WHAT YOU WILL DO: Render every line of the records below as a JSON list of strings, one string per line, skipping blank lines and leaving the pictures out.

Location data for words and elements:
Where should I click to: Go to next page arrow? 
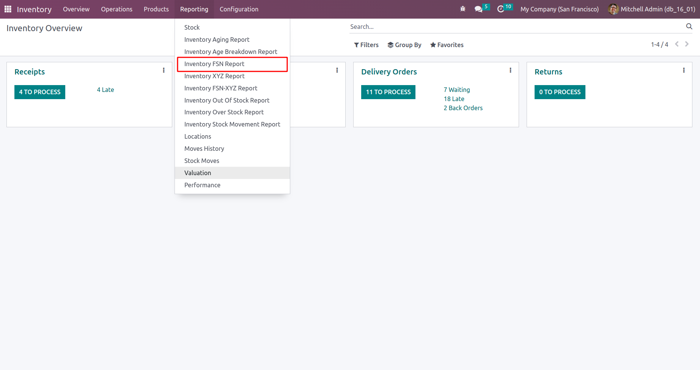(687, 44)
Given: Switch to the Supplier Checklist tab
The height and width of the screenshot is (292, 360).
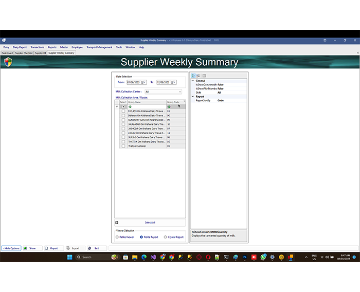Looking at the screenshot, I should pyautogui.click(x=24, y=53).
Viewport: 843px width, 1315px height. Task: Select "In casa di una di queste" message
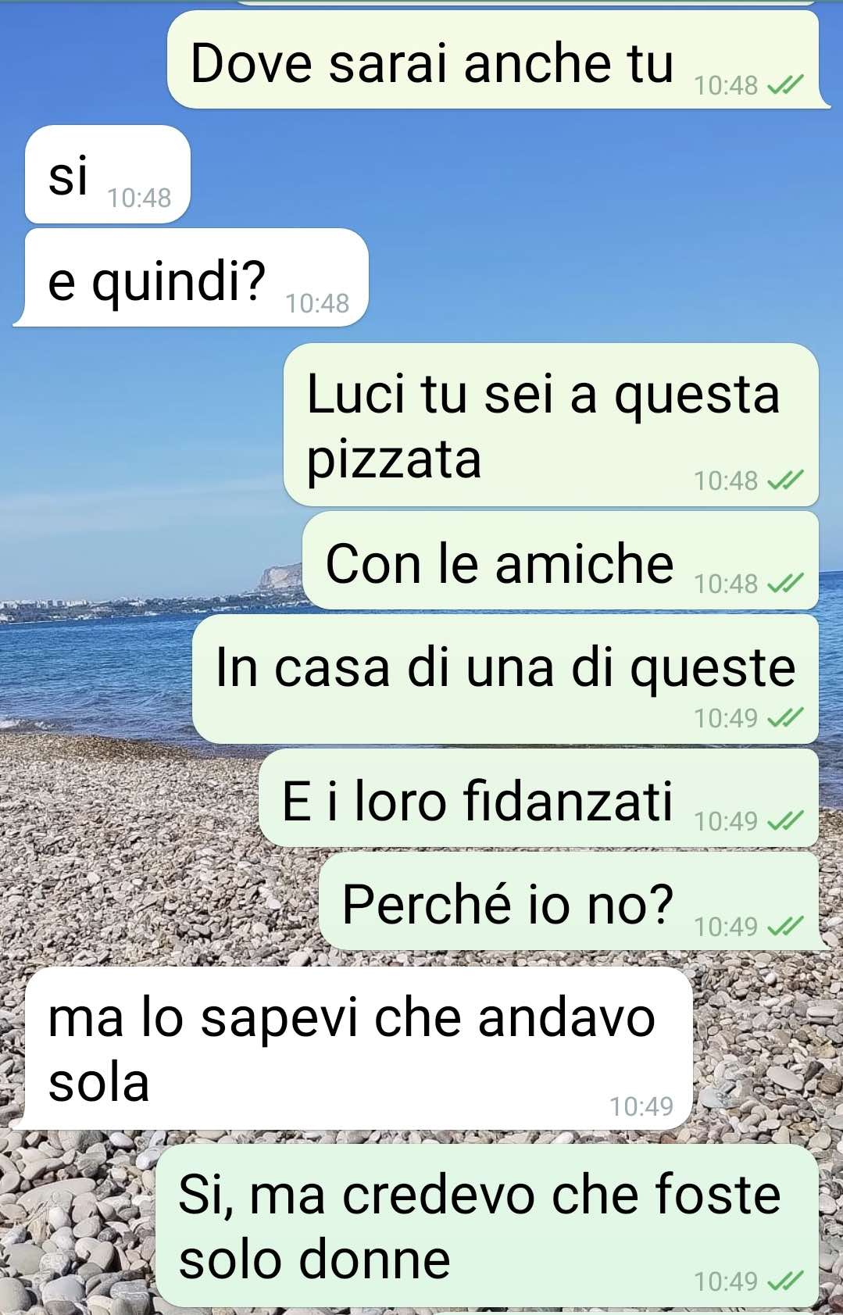(505, 678)
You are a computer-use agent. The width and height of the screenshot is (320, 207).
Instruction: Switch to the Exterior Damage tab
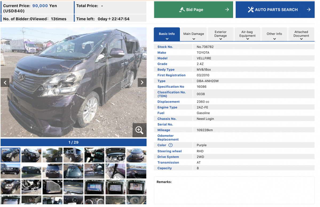(220, 34)
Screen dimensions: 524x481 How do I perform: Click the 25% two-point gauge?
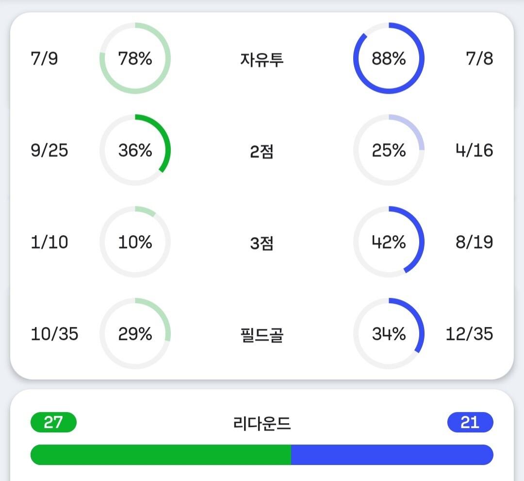point(389,150)
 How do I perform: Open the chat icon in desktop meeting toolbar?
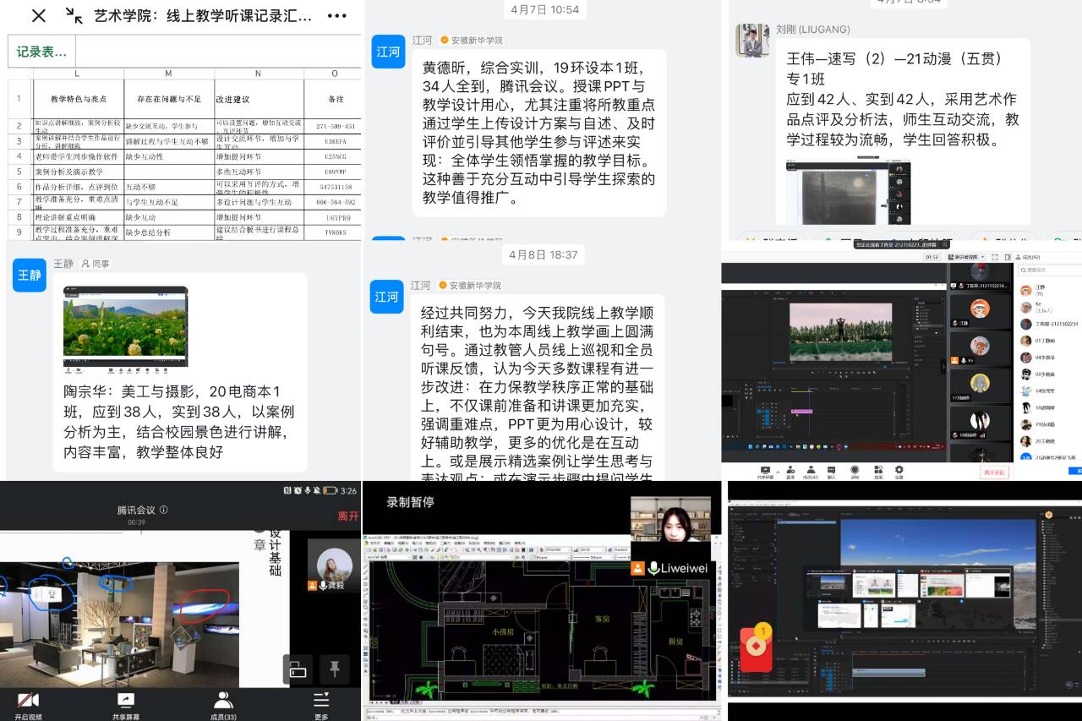[x=833, y=471]
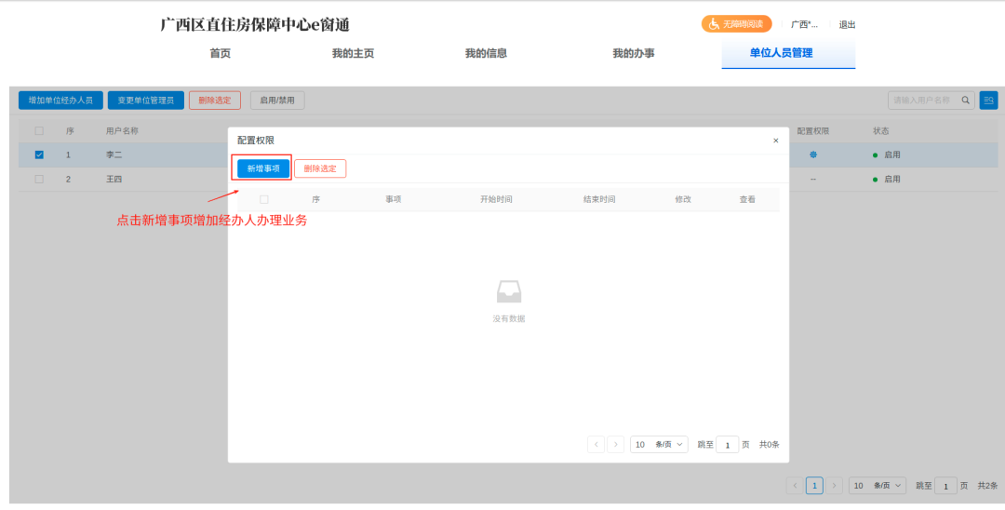
Task: Click next page arrow in main list pagination
Action: [x=835, y=486]
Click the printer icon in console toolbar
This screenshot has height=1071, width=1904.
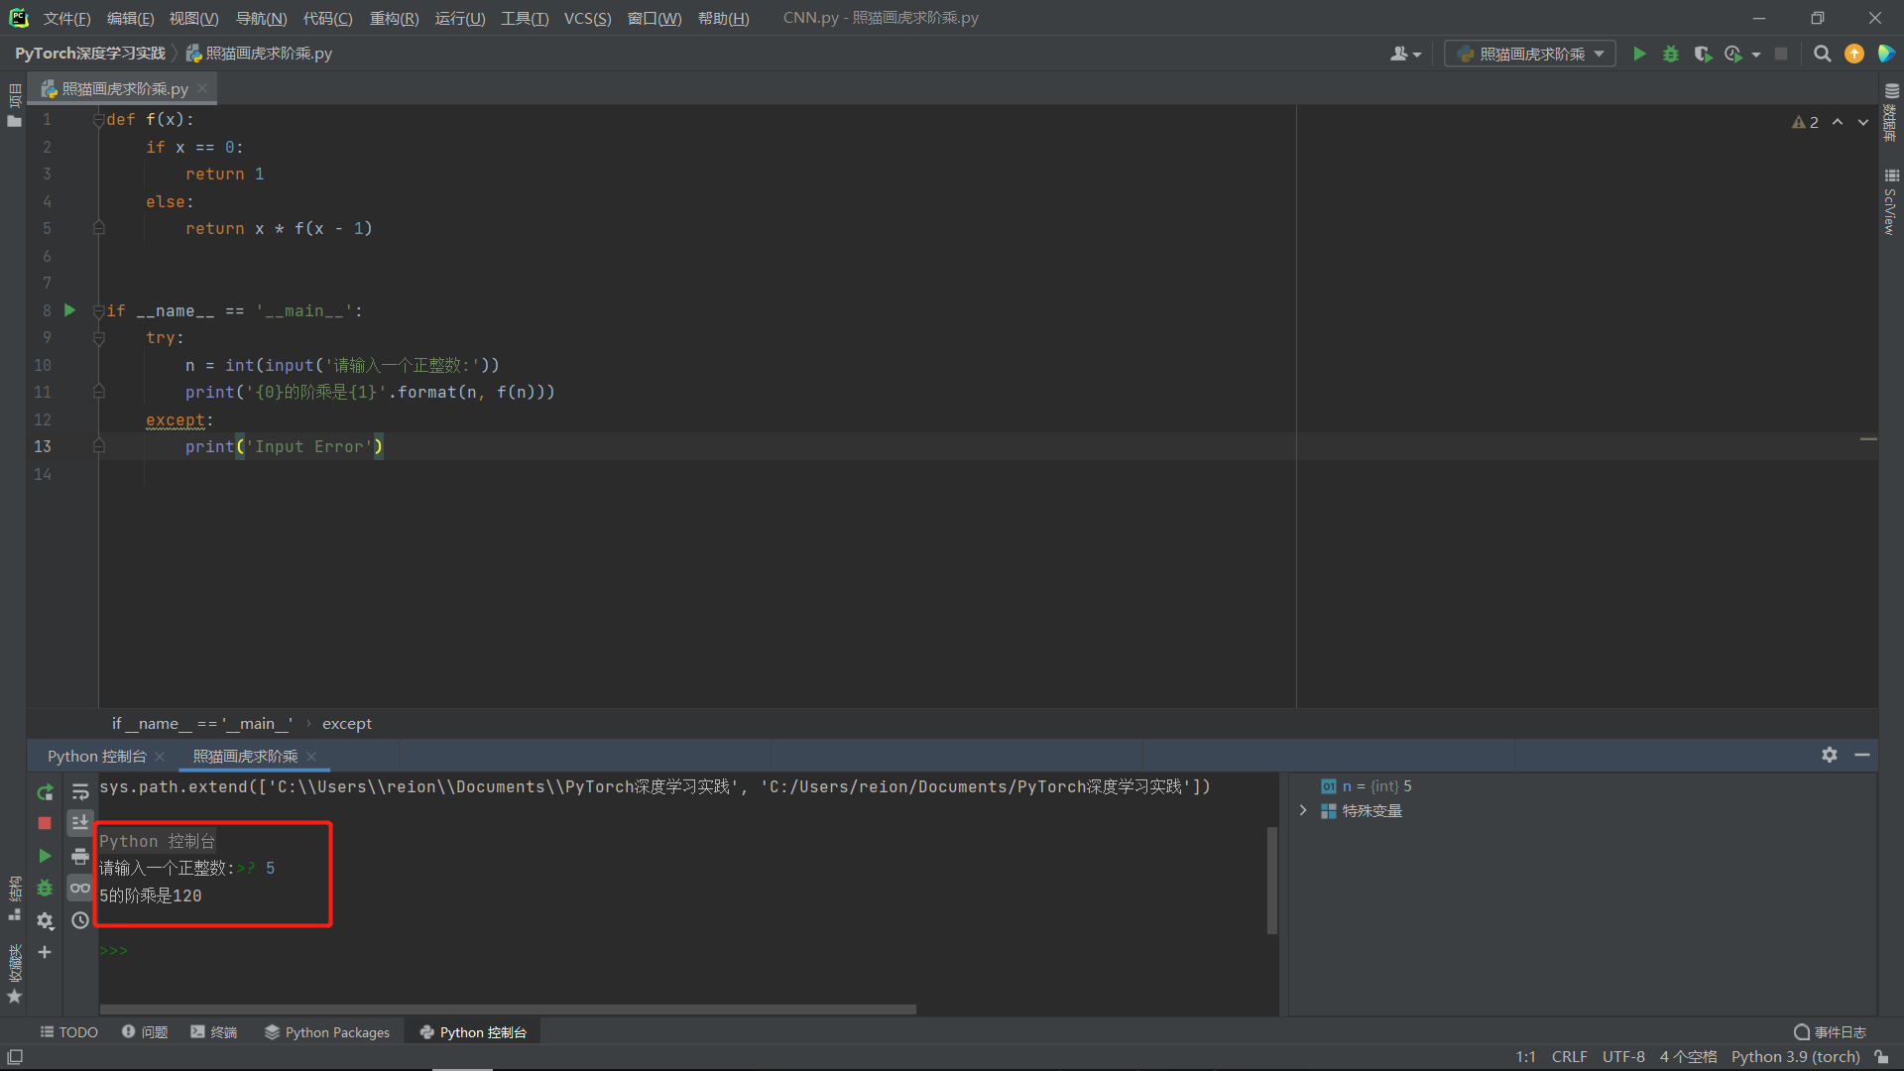(x=80, y=856)
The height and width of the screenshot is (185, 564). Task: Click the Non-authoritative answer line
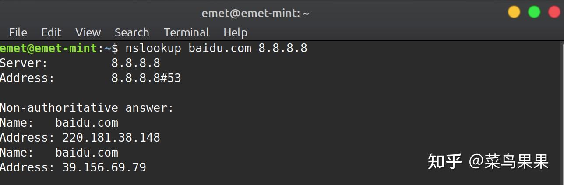87,108
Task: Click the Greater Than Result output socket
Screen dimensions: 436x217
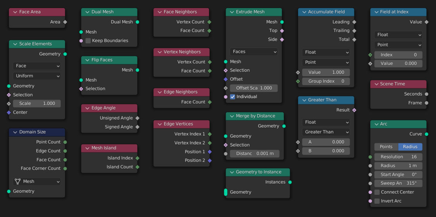Action: [354, 110]
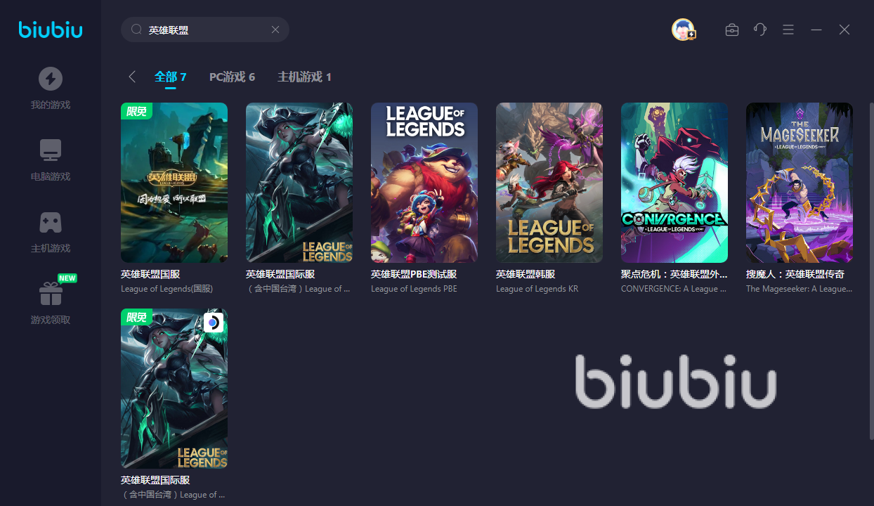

FINAL ANSWER:
[
  "Where should I click to: Go to next page arrow? ",
  "(687, 44)",
  "Given: Switch to the Supplier Checklist tab",
  "The height and width of the screenshot is (292, 360).",
  "Looking at the screenshot, I should pyautogui.click(x=24, y=53).",
  "Viewport: 843px width, 1315px height. Task: Select \"In casa di una di queste\" message",
  "(505, 678)",
  "You are a computer-use agent. The width and height of the screenshot is (320, 207).",
  "Instruction: Switch to the Exterior Damage tab",
  "(220, 34)",
  "Screen dimensions: 524x481 How do I perform: Click the 25% two-point gauge?",
  "point(389,150)",
  " How do I perform: Open the chat icon in desktop meeting toolbar?",
  "[x=833, y=471]",
  "Task: Click next page arrow in main list pagination",
  "Action: [x=835, y=486]",
  "Click the printer icon in console toolbar",
  "This screenshot has height=1071, width=1904.",
  "(x=80, y=856)",
  "The height and width of the screenshot is (185, 564). Task: Click the Non-authoritative answer line",
  "87,108",
  "Task: Click the Greater Than Result output socket",
  "Screen dimensions: 436x217",
  "Action: [354, 110]"
]